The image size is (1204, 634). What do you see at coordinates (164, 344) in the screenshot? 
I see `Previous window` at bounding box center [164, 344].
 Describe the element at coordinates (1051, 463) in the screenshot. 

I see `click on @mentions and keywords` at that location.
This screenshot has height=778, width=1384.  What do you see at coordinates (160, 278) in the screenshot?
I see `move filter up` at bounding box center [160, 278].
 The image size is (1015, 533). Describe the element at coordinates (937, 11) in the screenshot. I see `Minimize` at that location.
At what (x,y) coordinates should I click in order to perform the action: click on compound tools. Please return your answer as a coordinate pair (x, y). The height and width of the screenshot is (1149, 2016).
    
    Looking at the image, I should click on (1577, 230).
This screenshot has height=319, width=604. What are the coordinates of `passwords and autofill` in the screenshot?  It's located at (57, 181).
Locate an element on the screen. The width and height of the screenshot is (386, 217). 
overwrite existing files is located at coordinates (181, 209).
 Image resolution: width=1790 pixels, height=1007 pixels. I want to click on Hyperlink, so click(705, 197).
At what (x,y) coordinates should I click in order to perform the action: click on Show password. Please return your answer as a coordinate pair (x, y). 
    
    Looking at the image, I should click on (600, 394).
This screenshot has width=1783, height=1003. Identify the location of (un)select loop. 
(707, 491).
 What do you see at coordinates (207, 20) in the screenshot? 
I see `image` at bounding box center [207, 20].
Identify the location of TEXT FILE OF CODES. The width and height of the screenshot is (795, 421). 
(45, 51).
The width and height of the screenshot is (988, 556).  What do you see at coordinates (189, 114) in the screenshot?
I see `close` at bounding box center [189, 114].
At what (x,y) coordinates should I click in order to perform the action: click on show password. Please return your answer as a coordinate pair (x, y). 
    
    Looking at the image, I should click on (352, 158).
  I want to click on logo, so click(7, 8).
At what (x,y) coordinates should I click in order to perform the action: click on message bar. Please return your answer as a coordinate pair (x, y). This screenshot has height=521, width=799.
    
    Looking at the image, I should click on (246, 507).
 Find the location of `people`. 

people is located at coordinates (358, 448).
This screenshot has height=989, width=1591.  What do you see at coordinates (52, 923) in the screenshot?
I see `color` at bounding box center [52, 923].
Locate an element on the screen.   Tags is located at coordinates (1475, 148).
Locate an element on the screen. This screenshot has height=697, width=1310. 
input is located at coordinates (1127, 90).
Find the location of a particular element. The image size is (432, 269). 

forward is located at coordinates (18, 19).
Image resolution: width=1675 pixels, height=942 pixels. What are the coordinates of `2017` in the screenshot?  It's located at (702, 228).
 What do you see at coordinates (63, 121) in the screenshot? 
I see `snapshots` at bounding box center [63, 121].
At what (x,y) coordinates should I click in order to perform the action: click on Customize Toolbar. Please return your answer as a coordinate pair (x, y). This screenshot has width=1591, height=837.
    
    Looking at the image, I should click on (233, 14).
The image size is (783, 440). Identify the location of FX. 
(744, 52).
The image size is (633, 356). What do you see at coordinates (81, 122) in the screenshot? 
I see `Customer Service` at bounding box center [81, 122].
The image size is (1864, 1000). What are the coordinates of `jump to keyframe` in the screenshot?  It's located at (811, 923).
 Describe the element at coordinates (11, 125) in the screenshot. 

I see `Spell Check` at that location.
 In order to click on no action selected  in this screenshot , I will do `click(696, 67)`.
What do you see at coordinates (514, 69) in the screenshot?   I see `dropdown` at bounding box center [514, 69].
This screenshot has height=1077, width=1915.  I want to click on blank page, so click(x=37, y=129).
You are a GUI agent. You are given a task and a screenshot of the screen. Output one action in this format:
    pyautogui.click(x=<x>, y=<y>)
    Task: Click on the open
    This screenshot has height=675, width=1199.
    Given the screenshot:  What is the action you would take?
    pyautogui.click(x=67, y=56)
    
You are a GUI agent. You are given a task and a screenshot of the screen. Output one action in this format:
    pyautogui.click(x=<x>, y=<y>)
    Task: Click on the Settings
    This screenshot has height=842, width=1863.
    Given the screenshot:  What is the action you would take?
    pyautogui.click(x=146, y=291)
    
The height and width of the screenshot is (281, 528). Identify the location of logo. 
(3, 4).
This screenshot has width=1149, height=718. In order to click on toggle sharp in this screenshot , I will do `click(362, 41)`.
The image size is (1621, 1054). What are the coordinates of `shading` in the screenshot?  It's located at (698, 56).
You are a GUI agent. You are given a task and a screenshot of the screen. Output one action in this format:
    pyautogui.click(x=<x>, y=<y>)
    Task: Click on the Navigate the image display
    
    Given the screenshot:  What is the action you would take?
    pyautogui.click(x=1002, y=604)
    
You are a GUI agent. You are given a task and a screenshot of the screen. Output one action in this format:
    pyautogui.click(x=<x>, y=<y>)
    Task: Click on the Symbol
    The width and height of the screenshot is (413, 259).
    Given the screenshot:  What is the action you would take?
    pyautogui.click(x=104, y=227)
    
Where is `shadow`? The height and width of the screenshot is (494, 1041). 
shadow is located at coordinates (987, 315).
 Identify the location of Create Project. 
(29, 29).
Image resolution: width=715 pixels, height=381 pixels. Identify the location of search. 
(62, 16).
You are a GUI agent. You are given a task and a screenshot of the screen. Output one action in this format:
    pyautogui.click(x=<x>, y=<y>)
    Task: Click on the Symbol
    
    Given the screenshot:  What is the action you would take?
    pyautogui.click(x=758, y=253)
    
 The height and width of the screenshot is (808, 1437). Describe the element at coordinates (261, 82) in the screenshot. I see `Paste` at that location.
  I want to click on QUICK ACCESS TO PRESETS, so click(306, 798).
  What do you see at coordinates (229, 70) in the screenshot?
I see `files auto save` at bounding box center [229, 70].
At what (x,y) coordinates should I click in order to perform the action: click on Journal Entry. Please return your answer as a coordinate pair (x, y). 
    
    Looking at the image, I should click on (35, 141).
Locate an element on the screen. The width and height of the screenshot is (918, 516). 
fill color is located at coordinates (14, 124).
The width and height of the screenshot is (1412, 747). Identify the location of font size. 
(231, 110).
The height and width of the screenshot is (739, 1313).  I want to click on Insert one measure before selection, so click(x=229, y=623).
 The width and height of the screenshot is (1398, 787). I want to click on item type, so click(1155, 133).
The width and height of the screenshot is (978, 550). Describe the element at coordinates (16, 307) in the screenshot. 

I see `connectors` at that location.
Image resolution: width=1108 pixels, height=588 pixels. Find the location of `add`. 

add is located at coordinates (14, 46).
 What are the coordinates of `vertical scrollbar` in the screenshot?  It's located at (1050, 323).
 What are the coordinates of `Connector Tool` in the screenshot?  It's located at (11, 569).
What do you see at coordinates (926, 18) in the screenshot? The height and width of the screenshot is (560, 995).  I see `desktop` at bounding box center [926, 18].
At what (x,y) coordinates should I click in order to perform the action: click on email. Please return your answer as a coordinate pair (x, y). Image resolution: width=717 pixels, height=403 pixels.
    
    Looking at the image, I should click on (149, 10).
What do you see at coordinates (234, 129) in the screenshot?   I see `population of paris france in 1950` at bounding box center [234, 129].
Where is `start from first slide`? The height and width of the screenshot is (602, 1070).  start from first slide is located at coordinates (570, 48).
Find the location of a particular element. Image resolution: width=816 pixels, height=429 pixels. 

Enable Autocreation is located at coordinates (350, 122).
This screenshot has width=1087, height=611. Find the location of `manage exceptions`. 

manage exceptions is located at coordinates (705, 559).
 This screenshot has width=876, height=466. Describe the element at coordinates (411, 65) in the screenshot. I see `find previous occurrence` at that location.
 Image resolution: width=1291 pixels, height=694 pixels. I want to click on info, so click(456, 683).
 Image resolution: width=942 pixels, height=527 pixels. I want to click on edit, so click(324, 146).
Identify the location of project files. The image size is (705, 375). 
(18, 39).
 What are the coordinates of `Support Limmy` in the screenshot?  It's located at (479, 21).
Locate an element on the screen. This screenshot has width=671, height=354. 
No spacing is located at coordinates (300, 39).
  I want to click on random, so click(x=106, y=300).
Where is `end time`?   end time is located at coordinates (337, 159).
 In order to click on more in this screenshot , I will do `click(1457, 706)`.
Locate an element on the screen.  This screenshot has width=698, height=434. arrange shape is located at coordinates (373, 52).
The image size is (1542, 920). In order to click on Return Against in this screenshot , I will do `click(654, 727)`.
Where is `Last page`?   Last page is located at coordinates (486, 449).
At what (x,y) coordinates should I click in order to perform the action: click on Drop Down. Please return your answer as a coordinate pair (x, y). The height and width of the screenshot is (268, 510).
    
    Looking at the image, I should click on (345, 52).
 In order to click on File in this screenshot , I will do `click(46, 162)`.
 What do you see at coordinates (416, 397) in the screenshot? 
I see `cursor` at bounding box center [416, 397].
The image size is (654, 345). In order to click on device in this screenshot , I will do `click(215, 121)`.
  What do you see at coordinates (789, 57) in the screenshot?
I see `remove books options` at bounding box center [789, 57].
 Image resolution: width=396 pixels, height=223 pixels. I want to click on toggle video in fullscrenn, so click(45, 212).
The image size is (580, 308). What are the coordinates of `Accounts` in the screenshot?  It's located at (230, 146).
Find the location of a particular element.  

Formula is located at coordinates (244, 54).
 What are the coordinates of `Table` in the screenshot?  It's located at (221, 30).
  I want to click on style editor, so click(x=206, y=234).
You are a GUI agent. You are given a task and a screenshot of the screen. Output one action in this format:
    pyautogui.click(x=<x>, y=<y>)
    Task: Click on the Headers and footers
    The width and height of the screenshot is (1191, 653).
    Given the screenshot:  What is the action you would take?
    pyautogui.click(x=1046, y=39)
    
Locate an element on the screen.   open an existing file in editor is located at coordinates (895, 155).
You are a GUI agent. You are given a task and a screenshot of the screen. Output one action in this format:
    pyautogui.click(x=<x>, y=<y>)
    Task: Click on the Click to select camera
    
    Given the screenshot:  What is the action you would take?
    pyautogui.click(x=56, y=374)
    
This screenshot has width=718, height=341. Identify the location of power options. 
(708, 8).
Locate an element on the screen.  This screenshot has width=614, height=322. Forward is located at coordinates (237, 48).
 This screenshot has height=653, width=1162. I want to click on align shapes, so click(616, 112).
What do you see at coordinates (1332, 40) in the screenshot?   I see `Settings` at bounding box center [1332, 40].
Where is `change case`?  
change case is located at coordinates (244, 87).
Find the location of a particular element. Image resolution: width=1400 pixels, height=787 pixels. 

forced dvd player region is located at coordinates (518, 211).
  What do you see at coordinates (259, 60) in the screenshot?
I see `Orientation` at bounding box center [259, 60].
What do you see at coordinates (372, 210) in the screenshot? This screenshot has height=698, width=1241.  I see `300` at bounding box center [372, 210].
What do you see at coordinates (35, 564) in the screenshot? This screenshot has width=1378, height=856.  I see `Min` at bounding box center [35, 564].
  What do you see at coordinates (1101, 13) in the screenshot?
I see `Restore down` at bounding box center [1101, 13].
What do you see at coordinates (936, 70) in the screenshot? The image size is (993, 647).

++++++++

Count the lines in the data that contain the string "toggle", treating uppercase and lowercase letters as distinct. Give only the number.

2